Saturday, 16 March 2013

What is coming after post-modernism


We live in simultaneous ages, and sometimes they are only given names when we are dead and gone.  It is peculiar that we should live in a country and never be told its name.

The Renaissance historians named the ‘dark ages’ and ‘middle ages’ that had gone before.  Modern historians have their ‘Victorian Age’ or ‘Age of the Enlightenment’.  Most of us think more in terms of decades.  But there are other ages and in some ways they are more meaningful, because they sum up the prevailing philosophies of life that dominate the moment in time that is ours.

The great cultural movements start with a flicker of interest in the avant garde, reacting against the prevailing abominations.  Then they grow to dominate thinking in politics, the arts, literature, design, marketing and even economics and politics.  Then they are in turn swept away by the next prevailing philosophy, and which answer people’s need for direction, frameworks, attitude and much more.

For those of us with a short attention span, these great philosophical ages might come and go unnoticed every half a century or so, perhaps less.  They are heralded and die, unremarked by the mass of humanity.  But they are potent – and much more potent than you would think for the earnest and obscure debate about them among earnest and obscure academics.

I was born in 1958.  It was the year of Sputnik and CND but it was also the time that modernism had finally emerged from the hothouse of German architecture salons, arts cafés, and intellectual magazines. 

Throughout my childhood, the transformation of modernism from avant garde obscurity into a prevailing philosophy for urban living was emerging, and the sounds of battle were everywhere.  There was Jane Jacobs and her fellow New York mothers challenging city planner Robert Moses and his plan for urban motorways.  There was the poet John Betjeman, defending the doomed Euston Arch, and whose Collected Poems became a bestseller that year. The very word ‘progress’ seemed to have been co-opted by the modernist forces, in unstoppable alliance with the developers and highway planners.

But there came a point when the challenge became overwhelming, and the architectural critic Charles Jencks dated that moment very specifically: “Modern architecture died in St Louis, Missouri on July 15 1972 at 3.32 pm (or thereabouts),” he wrote. 

Jencks was the prophet of what he called ‘post-modernism’, but it was architecture he was particularly interested in.  The date he chose for the end of one philosophical age and the start of another was the moment of the planned explosion that demolished the Pruitt-Igoe Flats in Chicago, one of the most egregious examples of modernism as prisons for the poor.  But that was back in 1972.  It was much clearer a decade after the destruction of Pruitt-Igue that some new approach was emerging. 
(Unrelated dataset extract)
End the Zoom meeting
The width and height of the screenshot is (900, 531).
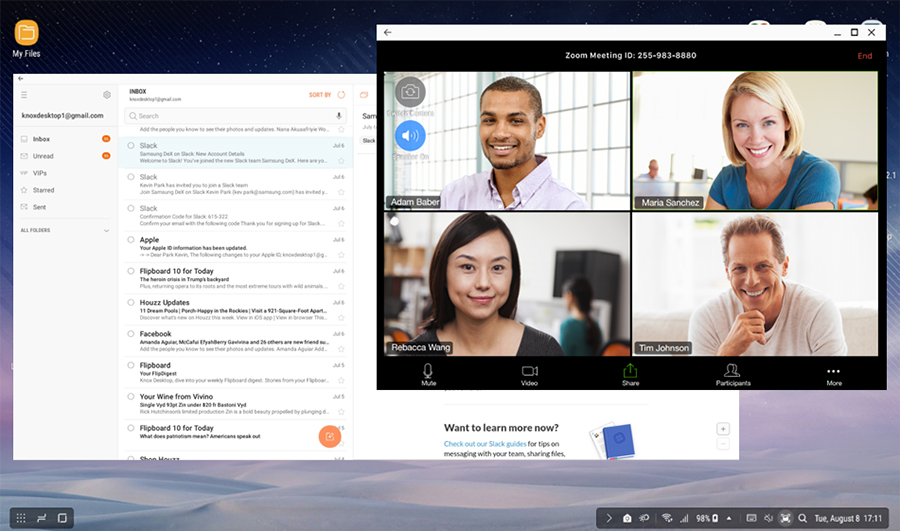(864, 56)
I first grasped what post-modernism might be when I saw the strange pastiche of ancient Egyptian art that was the new Homebase store in Kensington around 1985.  You could see the same underlying objectives in the pastiche buildings, like Robert Venturi’s Chippendale-style skyscraper.  The modernists regarded this as an outrageous betrayal of their values. 

But here is the question.  If post-modernism is the defining frame for our own age, then what is coming next?  Can we see something emerging already?  My answer is that we can, and exactly what it is – and how it will affect our lives – is in my new ebook The Age to Come: Authenticity, Post-Modernism and How To Survive What Comes Next, published by Endeavour Press, and it follows up the arguments I made ten years ago in Authenticity.
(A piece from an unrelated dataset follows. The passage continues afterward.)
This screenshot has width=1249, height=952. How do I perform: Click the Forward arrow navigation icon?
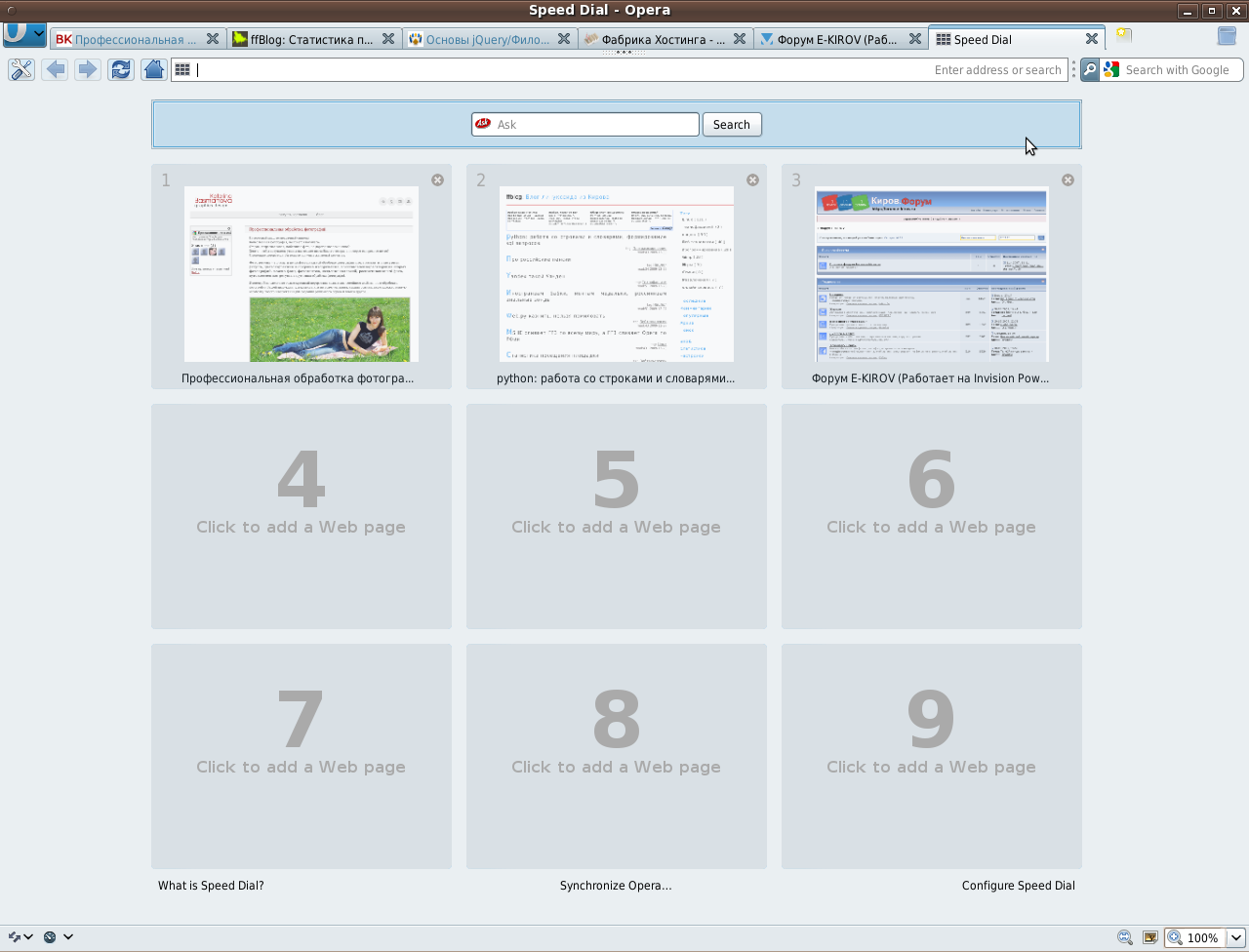(88, 69)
We are deep inside the post-modern age now.  It is hard to imagine a style that is somehow different from the Art Deco pastiches, the Tudor pastiches, the classical pastiches going up in concrete everywhere we look.  Or the novels about sad middle-aged men that take place simultaneously now and in 1848.  Or the bizarre inability of the fine arts world to go beyond épater les bourgeois, when the bourgeois they wanted to shock have long since packed up and left the stage.

The fine arts world gives the game away.  Modernism reached its zenith when the money began to follow it.  It became no longer a brave critique of the status quo, but the status quo itself.  The same thing has happened to post-modernism, now that the Brit Art revolution – with its irony and jokes – has become the establishment.  
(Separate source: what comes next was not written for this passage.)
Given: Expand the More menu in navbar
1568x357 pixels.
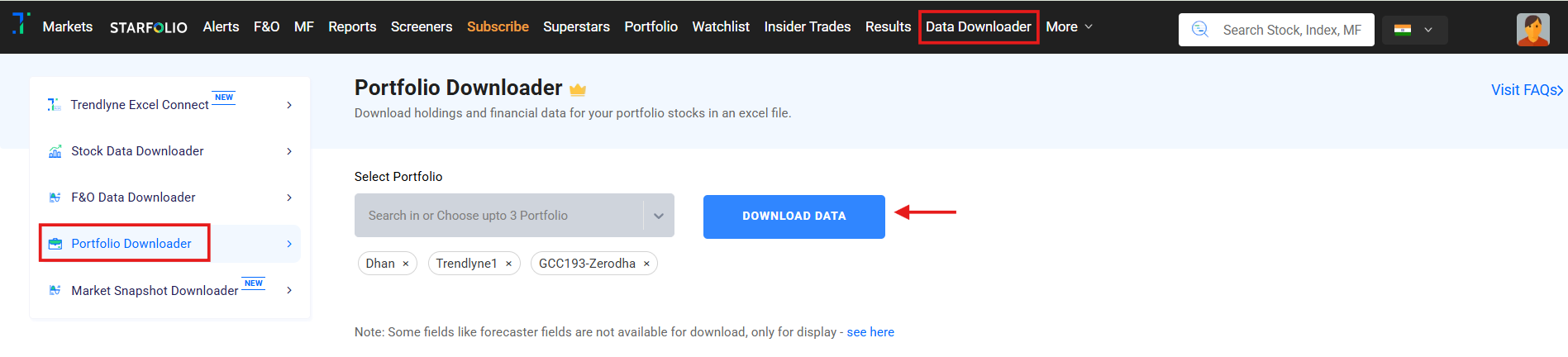Looking at the screenshot, I should pos(1069,26).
It is no longer a brave critique of modernism, an ironic understanding of the social construction of reality, a response to the linguistic philosophies of Jacques Derrida and Michel Foucault.  It is where the money is, riding the virtual wave, virtual reality and all the rest.  It sits on the throne and dominates our lives.  So the time cannot be too far away when it becomes a caricature of itself, and – with another great intellectual clash – dissolves into history, leaving behind the seeds of the next age.

What comes next will dominate our children’s lives, and maybe our grandchildren’s lives as well, before it eventually compromises with the prevailing economic orthodoxy as well, and is swept away in its turn.

The next age, the coming age, will try to challenge our contemporary conviction that nothing is true and everything is relative.  It will not reach back hopelessly to previous ages of certainty, though people may accuse it of that: we have lost our innocence about social reality. 

It will not pretend it is somehow possible to work out unambiguously what is true in this world.  It will not turn its back on the understanding and tolerance we have generated with the social construction of knowledge.  But it will not be limited by that any more.

We are moving into an age that will try to satisfy our need for what we have lost, looking around for something we can be sure of – something we can use to measure everything else against – and it is beginning to find it in ourselves and our humanity, and will use that to seek a way out of the paralysis of post-modernism.

How do I know?  Because although the new age is not yet upon us, the critique of post-modernism is beginning to emerge that will bring a new project – and these great ages are, each of them, a project to find directions out of the dead ends thrown up by the project before. 

We can’t know for sure the parameters of the coming age – the new age of humanism – but we can begin to glimpse a few features.  And, as they say, forewarned is forearmed...

The Age to Come is a book of recent essays, and it suggests that the first shoots are emerging of a new age which looks set to sweep post-modernism away, based on depth, authenticity and human relationships, which will change the lives of our children completely.  See what you think and let me know...


3 comments:

Anonymous said...

Oh dear.

Left Lib said...

My first thought - just to bring you down to earth a bit - was to wonder how that would go down in the Dog and Duck?
Which of course is another way of saying I don't really understand what you are saying.
That may well be fair enough. Whether a book is good or not does not depend on whether I understand it.
However I have read the book "Black Mass" by John Gray. This is also a complex book to read but I get a far stronger sense of what modernism is all about because he relates it to what is specifically going on in the world. For example neo-Conservatives believed that US invading forces in Iraq would be "greeted as liberators". It was a sincere belief and if they were right they would have invaded Syria and Iran as well. But they were deluded, as were neo-liberals who believed they abolished boom and bust in the economic lifecycle. The reality was that they just built up a bigger bubble with terrible consequences.
I wonder if the book joins in the debate around the great delusions of the new century? Because for me the key debate today is whether we have learnt from them.

David Boyle said...

Not sure I really mind about the Dog and Duck, but if you don't understand what I'm saying that is a fair criticism - though I am also trying to sell the ebook that explains it a bit more (£1.99!) so didn't want to explain too much. But you've convinced me I should, so I'll have another go tomorrow. I agree with you completely about the great delusions of the century, which is an excellent book title - I'm just trying to avoid the delusions myself!